Au sein de cette économie immatérielle du savoir et de l’information, la culture et les industries créatives ont un rôle important à jouer. José Manuel Barroso, Président de la commission européenne, soulignait à l’occasion de l’adoption par la Commission d’une communication relative à un agenda européen de la culture à l’ère de la mondialisation que «  la culture et la créativité sont d’importants moteurs de développement personnel, de cohésion sociale et de croissance économique ».

Ainsi, la culture, entendue selon la définition de l’Unesco comme étant « l’ensemble des traits distinctifs, spirituels et matériels, intellectuels et affectifs, qui caractérise une société ou un groupe social et englobe outre les arts et les lettres, les modes de vie, les façons de vivre ensemble, les systèmes de valeurs, les traditions et les croyances » peut conduire non seulement à une valorisation du patrimoine culturel, à la promotion de la diversité, mais aussi à définir les conditions favorisant l’apprentissage des savoirs, connaissances et pratiques.

Selon Richard Florida dans sa conceptualisation de « la classe créative », les politiques culturelles seraient de nature à stimuler la création, l’innovation, la circulation des connaissances, la captation des cerveaux et à la source de création de valeur et de richesse.

Dans un contexte de concurrence renforcée, la compétitivité et l’attractivité des hommes et des territoires s’apprécient à tous les échelons géographiques : mondial, international et local.

A l’échelle internationale, l’exemple d’Abu Dhabi illustre parfaitement comment la culture peut constituer un vecteur de reconversion économique mais aussi un outil d’attractivité dans la compétition mondiale, avec la construction d’un « Louvre-Abu Dhabi » et l’installation d’une antenne de la Sorbonne.
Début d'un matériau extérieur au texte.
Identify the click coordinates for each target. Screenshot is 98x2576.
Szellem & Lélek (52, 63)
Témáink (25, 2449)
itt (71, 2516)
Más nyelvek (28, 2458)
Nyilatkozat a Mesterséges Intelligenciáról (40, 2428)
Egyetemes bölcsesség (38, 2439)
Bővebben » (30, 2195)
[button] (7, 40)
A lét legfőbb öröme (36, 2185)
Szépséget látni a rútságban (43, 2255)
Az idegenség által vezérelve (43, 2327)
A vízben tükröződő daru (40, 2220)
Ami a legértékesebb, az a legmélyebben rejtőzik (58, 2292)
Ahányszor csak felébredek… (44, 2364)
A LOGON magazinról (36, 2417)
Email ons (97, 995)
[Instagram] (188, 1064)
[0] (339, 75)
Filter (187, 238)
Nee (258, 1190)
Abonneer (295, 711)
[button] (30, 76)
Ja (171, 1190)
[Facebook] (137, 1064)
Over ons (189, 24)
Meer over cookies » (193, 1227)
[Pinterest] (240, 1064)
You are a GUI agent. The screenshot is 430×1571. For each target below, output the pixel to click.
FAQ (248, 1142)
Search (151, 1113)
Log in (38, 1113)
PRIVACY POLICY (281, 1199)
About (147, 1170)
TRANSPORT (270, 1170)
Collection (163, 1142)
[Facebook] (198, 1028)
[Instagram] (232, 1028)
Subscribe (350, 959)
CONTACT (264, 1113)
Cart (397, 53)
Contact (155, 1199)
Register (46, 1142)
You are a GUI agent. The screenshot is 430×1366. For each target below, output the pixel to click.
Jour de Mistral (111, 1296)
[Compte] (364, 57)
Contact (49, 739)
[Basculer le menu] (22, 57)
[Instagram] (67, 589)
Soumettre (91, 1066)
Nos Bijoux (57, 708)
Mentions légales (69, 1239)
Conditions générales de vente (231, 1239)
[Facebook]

Au niveau national, l’aménagement culturel du territoire, mis en œuvre par une collaboration entre l’Etat et les différents niveaux de collectivités a contribué à assurer un développement plus équilibré, plus cohérent et donc plus attractif du territoire en mettant fin à l’hégémonie parisienne de concentration des institutions culturelles.

Les collectivités territoriales ont conscience du facteur d’attractivité et de cohésion que génère une politique culturelle adaptée sur leur territoire

Au niveau territorial, la culture constitue également un levier majeur de développement et d’attractivité. Nombre d’élus locaux ont saisi l’impact positif que les actions culturelles pouvaient avoir en matière économique mais également en matière de cohésion sociale [9] .

D’un point de vue économique, la culture a un impact fondamental sur l’image d’un territoire. Elle constitue un vecteur d’attractivité pour les entreprises en constituant un environnement favorable à l’innovation, à la recherche, à la création et à l’enseignement supérieur. C’est sur ce créneau que s’est positionnée la ville de Montréal. L’organisation de grands festivals culturels dédiés aux arts numériques a conduit, grâce aux synergies développées entre artistes et investisseurs, à la concentration, sur la métropole, de grandes industries dédiées à la culture et au numérique.

Par ailleurs, une telle politique est de nature à capter les touristes qui seront autant de consommateurs venant stimuler l’économie locale et créer des emplois. Les études menées sur l’impact des grands événements organisés à Nancy dans le cadre de « Nancy 2005, le Temps des Lumières » montrent qu’ils ont engendré une hausse de la fréquentation touristique de 82% sur une année et ont généré près de 40 millions d’euros de dépenses supplémentaires dans l’économie locale, pour un investissement initial de 9,45M€ [10] .

Par conséquent, la culture, placée au cœur d’un projet développement est de nature à avoir un effet d’entraînement sur l’ensemble d’un territoire. Elle peut donc constituer un levier fort de reconversion pour des zones en difficultés, comme le montre le succès de la revitalisation de Bilbao dont la construction du musée Guggenheim a rejailli sur l’ensemble de la ville.

Au-delà des impacts positifs en matière économique, la culture est également vectrice de cohésion sociale. Celle-ci peut être véhiculée par le développement et la valorisation des identités locales, au travers d’œuvres ou de projets culturels. C’est notamment ce choix qu’a fait la ville de Nancy avec la valorisation de son patrimoine et de ses savoir-faire locaux.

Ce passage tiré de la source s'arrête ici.